Andre Curtis

Kansas City Chiefs
- Title: Safeties coach

Personal information
- Born: December 8, 1976 (age 49) Beaverdam, Virginia, U.S.

Career information
- Position: Linebacker
- High school: Patrick Henry (Ashland, Virginia)
- College: VMI (1995–1999)

Career history
- VMI (2000–2003) Linebackers coach; Georgia Southern (2004–2005) Defensive ends coach; New York Giants (2006–2008) Defensive quality control coach; St. Louis Rams (2009–2011) Defensive backs coach; New Orleans Saints (2012–2014) Assistant secondary coach; Seattle Seahawks (2015–2016) Assistant secondary coach/safeties coach; Seattle Seahawks (2017) Defensive backs coach; Seattle Seahawks (2018–2021) Defensive passing game coordinator; Chicago Bears (2022–2024) Safeties coach; Dallas Cowboys (2025) Defensive passing game coordinator; Kansas City Chiefs (2026–present) Safeties coach;

Awards and highlights
- Super Bowl champion (XLII);

= Andre Curtis =

American football coach (born 1976)

Andre Jamahl Curtis (born December 8, 1976) is an American football coach who is currently the safeties coach for the Kansas City Chiefs of the National Football League (NFL).
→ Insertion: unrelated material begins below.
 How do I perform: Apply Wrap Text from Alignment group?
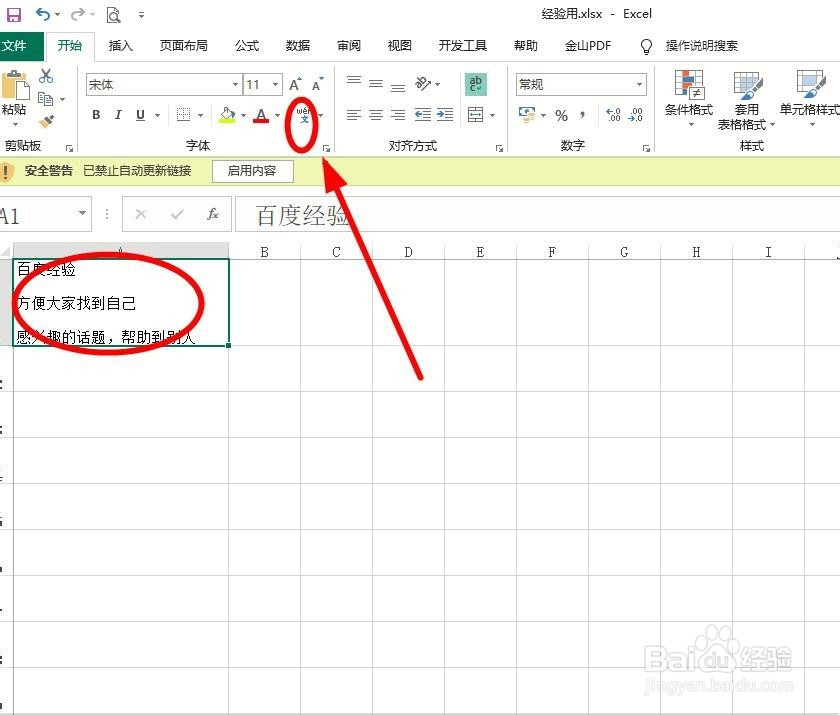click(x=475, y=83)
He was a former linebacker at Virginia Military Institute.

== Playing career ==
Curtis was a four-year letter winner playing linebacker for the Keydets between 1996 and 1999.

== Coaching career ==

=== College coaching career ===
Curtis began his coaching career at his alma mater coaching his former position, linebackers. He was there for four years and would then go on to coach the 2004 and 2005 seasons at Georgia Southern as their defensive ends coach. During his time coaching at the college level Curtis had internships with the New York Jets and Tampa Bay Buccaneers as a part of the NFL's Bill Walsh Minority Coaching Fellowship.

=== New York Giants ===
Curtis was a defensive quality control coach for the New York Giants from 2006-2008 coaching under Dave Merritt, who he played under at VMI. With the Giants, Curtis won the Super Bowl.

=== St. Louis Rams ===
From 2009 to 2011 Curtis served as the defensive backs/safeties coach for the St. Louis Rams when he went to the team with Steve Spagnuolo.

=== New Orleans Saints ===
Once again following Spagnuolo, Curtis went to New Orleans and became the Saints assistant defensive backs coach.

=== Seattle Seahawks ===
On March 25, 2015, Curtis was hired by the Seahawks organization to be the team's safeties coach. In 2017 he was made the team's defensive backs coach. In 2018 he was promoted to defensive pass game coordinator. He was released by the team after the 2021 season.

=== Chicago Bears ===
On February 10, 2022, it was announced that Curtis was joining the Chicago Bears as their safeties coach.

=== Dallas Cowboys ===
On January 29, 2025, it was announced that Curtis was joining the Dallas Cowboys as their defensive pass coordinator. On January 22, 2026, Curtis was fired by the Cowboys.

===Kansas City Chiefs===
On February 18, 2026, the Kansas City Chiefs hired Curtis to serve as the team's safeties coach.